§ Your instructions
Where a line of the listing below holds "agent", add it to the tally; give only the final number.

§ Task input
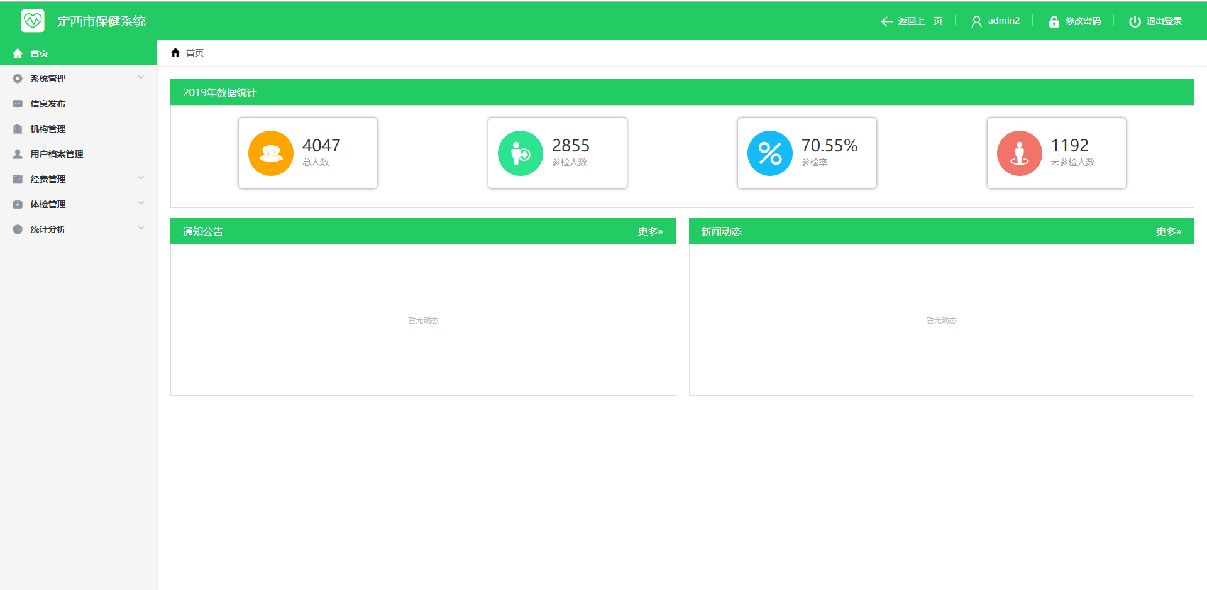Expand the 经费管理 submenu arrow
The height and width of the screenshot is (590, 1207).
click(141, 178)
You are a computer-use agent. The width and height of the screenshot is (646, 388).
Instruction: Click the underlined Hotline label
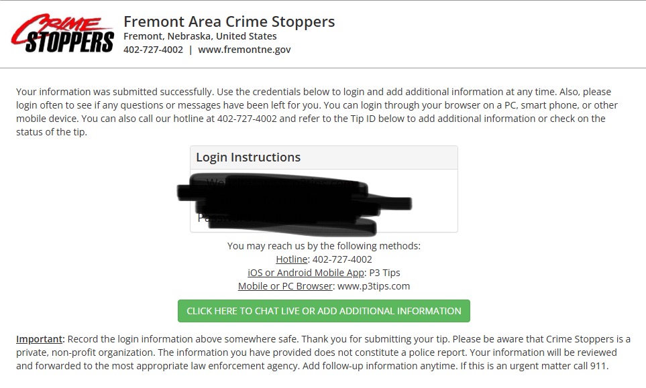[x=292, y=259]

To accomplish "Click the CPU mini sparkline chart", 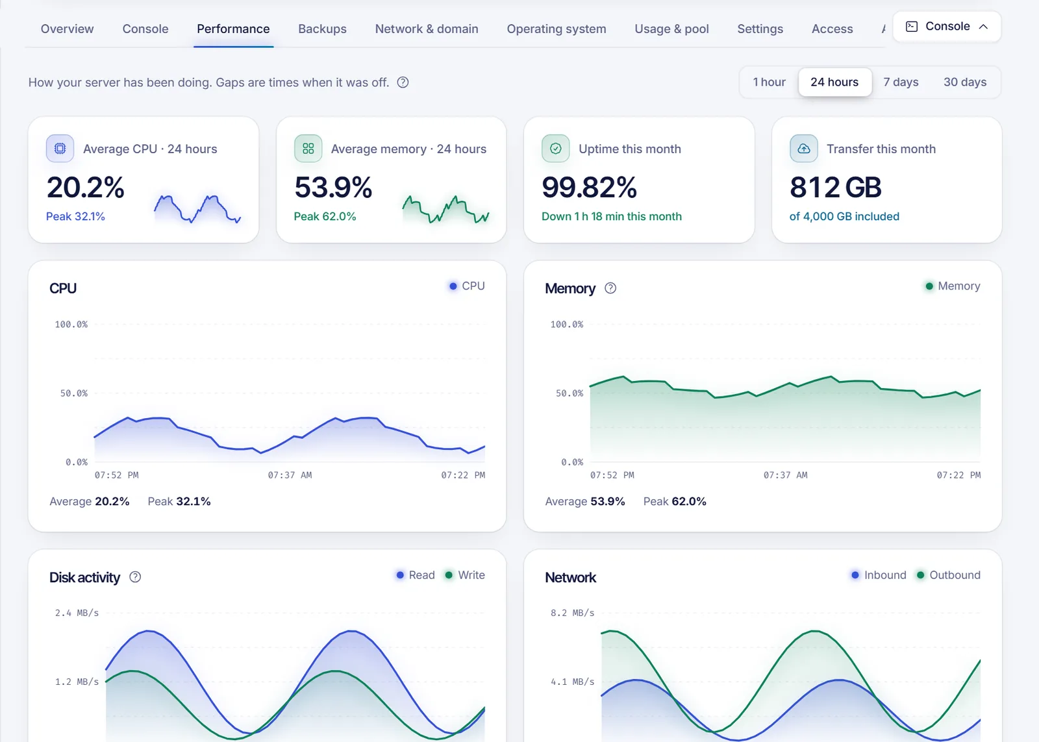I will click(197, 209).
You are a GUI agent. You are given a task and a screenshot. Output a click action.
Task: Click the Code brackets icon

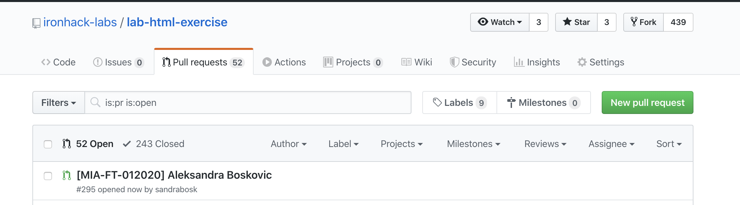[x=46, y=62]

§ Result of the exercise
2